Your objective:
Exactly as written, output the lines below starting from the first and ending with the line that contains "Given: Open the three-dot menu on main tweet"; omit pictures.
***** Supplied information
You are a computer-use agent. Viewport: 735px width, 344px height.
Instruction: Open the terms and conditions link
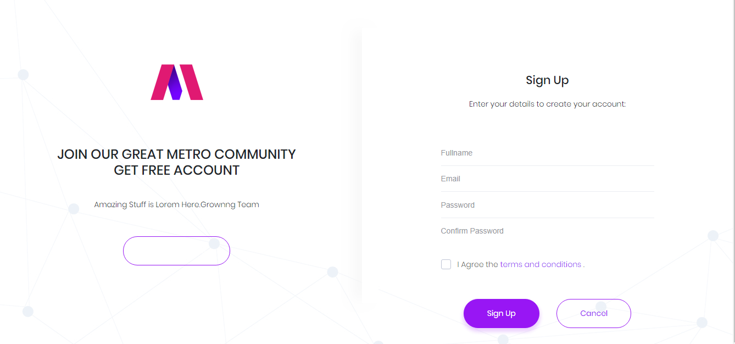[x=541, y=264]
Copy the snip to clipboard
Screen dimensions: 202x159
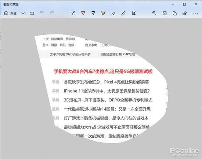point(174,13)
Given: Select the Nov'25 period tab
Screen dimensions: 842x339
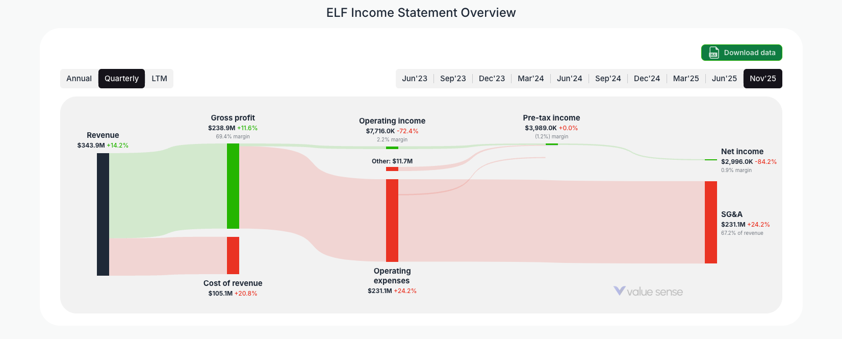Looking at the screenshot, I should pyautogui.click(x=763, y=78).
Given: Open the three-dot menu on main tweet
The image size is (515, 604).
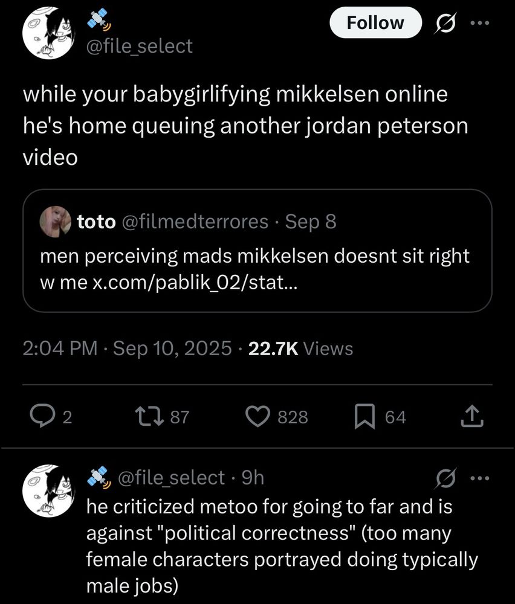Looking at the screenshot, I should pos(481,23).
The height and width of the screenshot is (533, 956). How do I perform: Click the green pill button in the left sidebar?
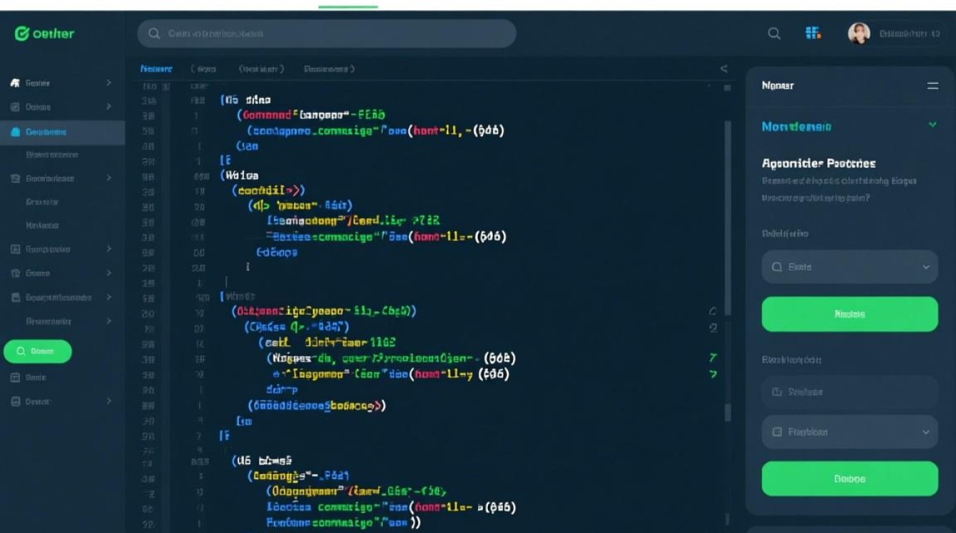[38, 351]
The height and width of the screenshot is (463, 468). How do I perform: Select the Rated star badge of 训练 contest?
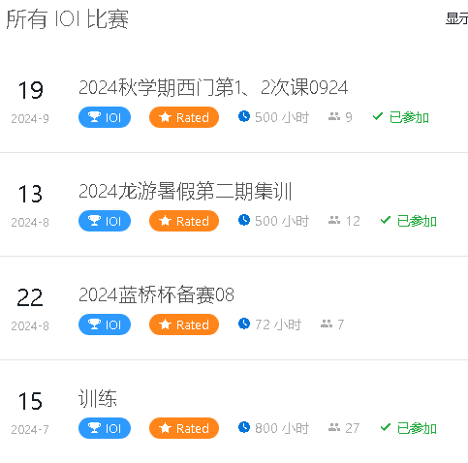coord(184,428)
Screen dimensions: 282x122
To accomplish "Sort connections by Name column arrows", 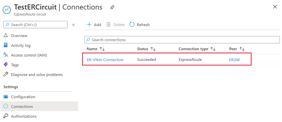I will point(102,49).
**********
Exercise output:
You are a computer-use agent. Viewport: 735px width, 344px height.
Instruction: Open the terms and conditions link
[x=541, y=264]
Copy the snip to clipboard
Screen dimensions: 202x159
point(174,13)
Given: Select the Nov'25 period tab
Screen dimensions: 842x339
Looking at the screenshot, I should pyautogui.click(x=763, y=78).
Given: Open the three-dot menu on main tweet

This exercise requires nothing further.